Mykonos was the anti-Ibiza. Unpretentious, fair-priced fun – that was the appeal
Everyone knows that Greece has a money problem. A decade after Moody’s downgraded its sovereign debt to junk status, the country’s inflation rate is among the highest in the world. Boffins at Bloomberg rate its economy as the fifth most miserable on the planet. Yet as real wages on the mainland continue to stagnate – youth unemployment remains around 40 per cent – Mykonos, that barren, wind-beaten island in the Cyclades, is facing an altogether different pecuniary predicament. It's followed Ibiza into that parallel universe where prices have no bearing on reality.
Not more than a few years ago, a beer cost a couple of quid – tops – cocktails were cheap – crap but cheap – accommodation was straightforward – you got what you paid for – and no one – not a single sod – ever shafted you for money for a sun lounger. That was then.
In 2013, the Kardashian clan, the whole damn fame-hungry fraternity, even ones you never knew existed, rocked up to Mykonos en masse. What Jackie Kennedy – later Jackie Onassis, following her marriage to Greek shipping tycoon and Mykonos devotee Aristotle Onassis – did for the island’s profile in the 1960s, Kim Kardashian’s Instagram account did five decades later. Mykonos went viral.
Almost overnight the island usurped Ibiza as the A-listers’ safe place of choice. Ambrosio, Armani, Carey, Campbell, DiCaprio, Green, Hadid, Hamilton, Harlow, the Jenners, Moss, Scherzinger, Ratajkowski, Richie, even the Rooneys – they all suddenly discovered the delights of this unassuming atoll. For proof of Mykonos’s celebrity magnetism, see the DailyMail.co.uk’s 'side-bar-of-shame'. From April onwards that great needle of Where’s Hot Right Now is a vertical wall of Victoria's Secret Angels splashing around in the horseshoe bays that pepper the south of the island – where the wind is less blowy and where, subsequently, you’ll find the most expensive beach bars.
First among them used to be Nammos – a yacht-themed party bar and restaurant with a nearby helipad where the poshest cabanas cost $5,000 a day. In 2016, a Lebanese lunch party proudly posted a picture of a receipt – they’d managed to splurge £40,000 on champagne in a single afternoon. Not long after, Scorpios opened, challenging Nammos’s status as the place to be seen.

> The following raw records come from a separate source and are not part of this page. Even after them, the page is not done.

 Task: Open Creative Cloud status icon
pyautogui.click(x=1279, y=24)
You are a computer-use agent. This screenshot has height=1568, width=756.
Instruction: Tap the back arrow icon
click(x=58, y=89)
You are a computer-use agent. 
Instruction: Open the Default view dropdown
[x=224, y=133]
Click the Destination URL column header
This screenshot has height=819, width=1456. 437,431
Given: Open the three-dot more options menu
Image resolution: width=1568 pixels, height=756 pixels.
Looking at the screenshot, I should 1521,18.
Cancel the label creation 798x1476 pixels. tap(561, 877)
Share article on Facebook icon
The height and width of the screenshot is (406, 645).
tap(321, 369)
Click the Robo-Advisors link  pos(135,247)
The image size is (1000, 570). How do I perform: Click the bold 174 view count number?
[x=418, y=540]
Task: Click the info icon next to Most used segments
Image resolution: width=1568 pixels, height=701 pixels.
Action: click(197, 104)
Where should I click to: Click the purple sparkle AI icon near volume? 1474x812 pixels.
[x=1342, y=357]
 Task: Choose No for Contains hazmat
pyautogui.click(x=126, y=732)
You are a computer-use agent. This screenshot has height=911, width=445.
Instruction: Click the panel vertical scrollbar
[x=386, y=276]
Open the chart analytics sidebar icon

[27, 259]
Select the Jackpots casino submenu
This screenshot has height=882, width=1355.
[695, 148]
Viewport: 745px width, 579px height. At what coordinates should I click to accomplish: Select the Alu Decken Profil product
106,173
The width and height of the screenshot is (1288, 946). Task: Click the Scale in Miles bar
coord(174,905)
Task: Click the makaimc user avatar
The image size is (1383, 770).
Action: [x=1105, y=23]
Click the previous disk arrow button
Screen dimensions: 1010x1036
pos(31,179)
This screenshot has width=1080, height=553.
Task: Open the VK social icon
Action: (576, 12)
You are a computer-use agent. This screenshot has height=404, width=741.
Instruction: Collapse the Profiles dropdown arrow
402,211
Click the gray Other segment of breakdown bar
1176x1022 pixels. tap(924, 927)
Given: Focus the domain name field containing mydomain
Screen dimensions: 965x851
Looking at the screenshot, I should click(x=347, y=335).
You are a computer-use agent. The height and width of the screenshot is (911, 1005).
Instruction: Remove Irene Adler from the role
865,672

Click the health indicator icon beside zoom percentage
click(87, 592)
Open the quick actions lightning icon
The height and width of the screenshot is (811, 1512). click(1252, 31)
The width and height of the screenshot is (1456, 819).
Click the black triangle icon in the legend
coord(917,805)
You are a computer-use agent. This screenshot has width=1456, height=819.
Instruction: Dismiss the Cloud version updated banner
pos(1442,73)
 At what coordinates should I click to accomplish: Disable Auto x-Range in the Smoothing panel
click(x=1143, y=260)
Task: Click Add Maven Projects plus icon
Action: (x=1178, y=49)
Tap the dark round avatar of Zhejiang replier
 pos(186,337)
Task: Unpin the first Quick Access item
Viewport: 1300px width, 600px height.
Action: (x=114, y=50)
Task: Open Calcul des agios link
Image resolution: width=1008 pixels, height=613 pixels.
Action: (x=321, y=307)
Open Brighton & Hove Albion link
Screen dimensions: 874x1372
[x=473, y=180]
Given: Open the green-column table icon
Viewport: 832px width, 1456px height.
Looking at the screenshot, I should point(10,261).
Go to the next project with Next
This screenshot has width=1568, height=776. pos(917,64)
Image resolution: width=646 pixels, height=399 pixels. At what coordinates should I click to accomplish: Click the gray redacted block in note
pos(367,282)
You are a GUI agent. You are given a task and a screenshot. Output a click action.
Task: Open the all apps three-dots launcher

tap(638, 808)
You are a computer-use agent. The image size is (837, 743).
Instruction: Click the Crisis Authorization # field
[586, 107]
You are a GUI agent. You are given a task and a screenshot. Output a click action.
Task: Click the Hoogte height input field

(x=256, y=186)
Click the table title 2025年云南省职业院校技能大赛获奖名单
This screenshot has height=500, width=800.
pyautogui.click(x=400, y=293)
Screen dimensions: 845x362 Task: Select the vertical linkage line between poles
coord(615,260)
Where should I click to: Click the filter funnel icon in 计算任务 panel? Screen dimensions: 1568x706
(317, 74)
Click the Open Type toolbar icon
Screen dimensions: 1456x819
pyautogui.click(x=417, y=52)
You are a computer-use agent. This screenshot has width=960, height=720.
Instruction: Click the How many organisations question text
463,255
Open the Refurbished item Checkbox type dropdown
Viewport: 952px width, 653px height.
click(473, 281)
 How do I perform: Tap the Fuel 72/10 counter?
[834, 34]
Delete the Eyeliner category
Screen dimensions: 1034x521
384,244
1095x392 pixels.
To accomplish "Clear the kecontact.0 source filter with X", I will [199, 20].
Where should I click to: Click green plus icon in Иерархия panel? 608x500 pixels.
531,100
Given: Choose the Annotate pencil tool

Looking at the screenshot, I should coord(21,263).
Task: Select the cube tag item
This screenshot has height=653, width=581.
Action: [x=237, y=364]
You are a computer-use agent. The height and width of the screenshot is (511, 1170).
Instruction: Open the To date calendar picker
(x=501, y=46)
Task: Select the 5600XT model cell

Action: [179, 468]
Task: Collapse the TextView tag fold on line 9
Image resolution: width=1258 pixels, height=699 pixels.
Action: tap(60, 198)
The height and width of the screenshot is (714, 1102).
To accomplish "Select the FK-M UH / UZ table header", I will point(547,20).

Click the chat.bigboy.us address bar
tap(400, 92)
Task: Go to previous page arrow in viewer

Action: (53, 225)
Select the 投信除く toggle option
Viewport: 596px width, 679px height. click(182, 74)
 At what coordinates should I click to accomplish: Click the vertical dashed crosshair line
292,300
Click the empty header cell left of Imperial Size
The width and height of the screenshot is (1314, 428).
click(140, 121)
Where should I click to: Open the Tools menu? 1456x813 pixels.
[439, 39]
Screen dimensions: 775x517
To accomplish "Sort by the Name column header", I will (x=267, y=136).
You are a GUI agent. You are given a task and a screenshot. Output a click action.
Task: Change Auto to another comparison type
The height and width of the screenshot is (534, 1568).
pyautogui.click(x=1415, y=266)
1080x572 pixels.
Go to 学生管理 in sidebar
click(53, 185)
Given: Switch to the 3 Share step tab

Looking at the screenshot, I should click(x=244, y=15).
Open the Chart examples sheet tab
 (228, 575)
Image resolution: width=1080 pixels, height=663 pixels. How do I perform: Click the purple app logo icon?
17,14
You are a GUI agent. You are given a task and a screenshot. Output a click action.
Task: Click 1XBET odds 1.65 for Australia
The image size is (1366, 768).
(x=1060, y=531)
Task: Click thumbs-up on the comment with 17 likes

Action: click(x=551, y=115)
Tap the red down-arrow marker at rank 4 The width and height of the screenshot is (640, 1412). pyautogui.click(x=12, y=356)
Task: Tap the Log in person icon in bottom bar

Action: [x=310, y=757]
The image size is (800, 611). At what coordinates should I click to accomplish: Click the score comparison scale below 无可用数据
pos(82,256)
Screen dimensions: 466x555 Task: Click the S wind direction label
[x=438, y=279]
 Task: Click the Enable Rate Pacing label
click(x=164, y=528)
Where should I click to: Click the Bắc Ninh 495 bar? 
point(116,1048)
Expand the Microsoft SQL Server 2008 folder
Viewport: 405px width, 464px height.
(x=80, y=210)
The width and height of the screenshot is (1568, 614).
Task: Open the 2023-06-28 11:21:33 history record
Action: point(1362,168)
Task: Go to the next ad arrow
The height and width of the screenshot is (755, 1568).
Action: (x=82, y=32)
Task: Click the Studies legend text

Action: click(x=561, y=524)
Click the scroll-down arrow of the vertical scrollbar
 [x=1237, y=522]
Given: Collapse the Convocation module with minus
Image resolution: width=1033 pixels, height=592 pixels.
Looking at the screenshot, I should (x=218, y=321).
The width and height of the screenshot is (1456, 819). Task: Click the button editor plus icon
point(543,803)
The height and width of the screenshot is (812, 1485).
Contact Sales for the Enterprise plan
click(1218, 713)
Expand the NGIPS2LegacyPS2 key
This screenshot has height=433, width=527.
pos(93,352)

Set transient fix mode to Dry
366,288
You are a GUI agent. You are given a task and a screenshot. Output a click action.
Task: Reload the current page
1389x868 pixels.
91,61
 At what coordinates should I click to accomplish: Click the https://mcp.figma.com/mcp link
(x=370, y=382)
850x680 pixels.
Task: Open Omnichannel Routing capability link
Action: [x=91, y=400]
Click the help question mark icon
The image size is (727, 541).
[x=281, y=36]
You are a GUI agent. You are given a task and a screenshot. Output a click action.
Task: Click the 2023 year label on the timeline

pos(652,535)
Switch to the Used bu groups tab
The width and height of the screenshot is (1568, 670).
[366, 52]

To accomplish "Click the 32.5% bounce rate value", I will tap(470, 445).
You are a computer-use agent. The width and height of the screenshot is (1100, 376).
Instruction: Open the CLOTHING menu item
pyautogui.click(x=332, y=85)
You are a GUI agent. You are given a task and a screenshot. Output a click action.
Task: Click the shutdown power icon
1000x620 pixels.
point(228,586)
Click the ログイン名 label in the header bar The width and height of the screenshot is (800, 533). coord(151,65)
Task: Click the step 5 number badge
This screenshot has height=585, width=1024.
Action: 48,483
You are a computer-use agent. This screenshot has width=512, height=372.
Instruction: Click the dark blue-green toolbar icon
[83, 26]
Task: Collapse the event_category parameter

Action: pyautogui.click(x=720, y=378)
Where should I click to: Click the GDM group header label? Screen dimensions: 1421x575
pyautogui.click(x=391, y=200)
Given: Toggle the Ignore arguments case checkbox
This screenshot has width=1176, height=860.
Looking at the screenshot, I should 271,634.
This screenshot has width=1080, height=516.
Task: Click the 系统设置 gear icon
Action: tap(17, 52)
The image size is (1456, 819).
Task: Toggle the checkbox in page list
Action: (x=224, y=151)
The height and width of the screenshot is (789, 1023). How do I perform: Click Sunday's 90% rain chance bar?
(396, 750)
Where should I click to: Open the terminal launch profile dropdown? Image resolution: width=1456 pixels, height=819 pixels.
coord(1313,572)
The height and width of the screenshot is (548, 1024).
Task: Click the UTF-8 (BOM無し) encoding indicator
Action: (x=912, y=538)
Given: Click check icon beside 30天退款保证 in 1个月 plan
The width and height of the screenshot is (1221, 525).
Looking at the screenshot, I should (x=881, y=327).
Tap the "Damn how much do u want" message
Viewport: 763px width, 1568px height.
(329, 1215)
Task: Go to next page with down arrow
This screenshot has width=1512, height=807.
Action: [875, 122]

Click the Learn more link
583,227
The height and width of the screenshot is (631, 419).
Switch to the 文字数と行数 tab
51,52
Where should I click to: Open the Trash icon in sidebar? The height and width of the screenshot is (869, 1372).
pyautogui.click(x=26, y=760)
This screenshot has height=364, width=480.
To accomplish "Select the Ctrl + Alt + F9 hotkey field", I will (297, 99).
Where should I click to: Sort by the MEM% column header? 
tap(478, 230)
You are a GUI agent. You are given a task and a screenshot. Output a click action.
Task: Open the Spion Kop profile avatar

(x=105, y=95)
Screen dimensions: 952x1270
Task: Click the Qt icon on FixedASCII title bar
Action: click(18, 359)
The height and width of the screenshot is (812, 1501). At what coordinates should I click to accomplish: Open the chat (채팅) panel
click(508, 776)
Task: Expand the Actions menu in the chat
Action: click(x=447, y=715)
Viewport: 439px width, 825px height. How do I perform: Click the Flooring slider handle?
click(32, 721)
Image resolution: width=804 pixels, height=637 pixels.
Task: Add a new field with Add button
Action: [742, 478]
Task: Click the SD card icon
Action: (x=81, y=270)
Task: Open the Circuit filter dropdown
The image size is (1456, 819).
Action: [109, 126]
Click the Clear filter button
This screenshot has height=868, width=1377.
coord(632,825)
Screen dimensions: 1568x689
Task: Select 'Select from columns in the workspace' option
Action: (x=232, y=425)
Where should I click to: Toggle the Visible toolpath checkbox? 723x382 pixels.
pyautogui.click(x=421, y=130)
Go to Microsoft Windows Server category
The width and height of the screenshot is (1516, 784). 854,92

A Moroccan souk meets new-age wellness-retreat, where staff dress like Jedis, Scorpios is a 200-cover restaurant and open-air music venue where people do yoga. There’s also a designer bazaar. It’s easy to scoff at a restaurant that aims to ‘embrace the symbols and traditions of ancient island moon rituals’, as per its website, but as soon as you enter Scorpios it’s immediately obvious that serious cash has been spent on this sprawling temple to bohemian chic.
We didn’t stay for the sunset bongo session – we felt like impostors among all the ankle-bangled beautiful people – but we did manage lunch. Scorpios is like eating on the set of Charlize Theron’s Mad Max remake, if Nobu was doing the catering. Pretentious, pseudo-spiritual-stuff aside, Scorpios has set a new benchmark for hospitality on Mykonos – an island that seems crippled by an Ibiza complex.
‘Mykonos fucks Ibiza’ read neon T-shirts in the island’s tacky souvenir shops. It doesn’t. Ibiza has been up its own arse for years. Mykonos was the anti-Ibiza. Unpretentious, fair-priced fun – that was the appeal. Now, a Slush Puppie cocktail will set you back $16. Plonk yourself down on a sun lounger on a blustery, desolate beach and a 20-something from Athens will suddenly materialise from nowhere and demand €20 for the pleasure. This would all be fine, if you were getting what you paid for. But the quality of food, drink and service simply hasn’t kept up with the tourist numbers and the subsequent price hikes. Even Mykonos’s mayor, Konstantinos Koukas, recognises the disparity. ‘The great challenge this summer,’ he wrote in the glossy lifestyle magazine in our hotel foyer, ‘is once again to be able to offer high-quality services.’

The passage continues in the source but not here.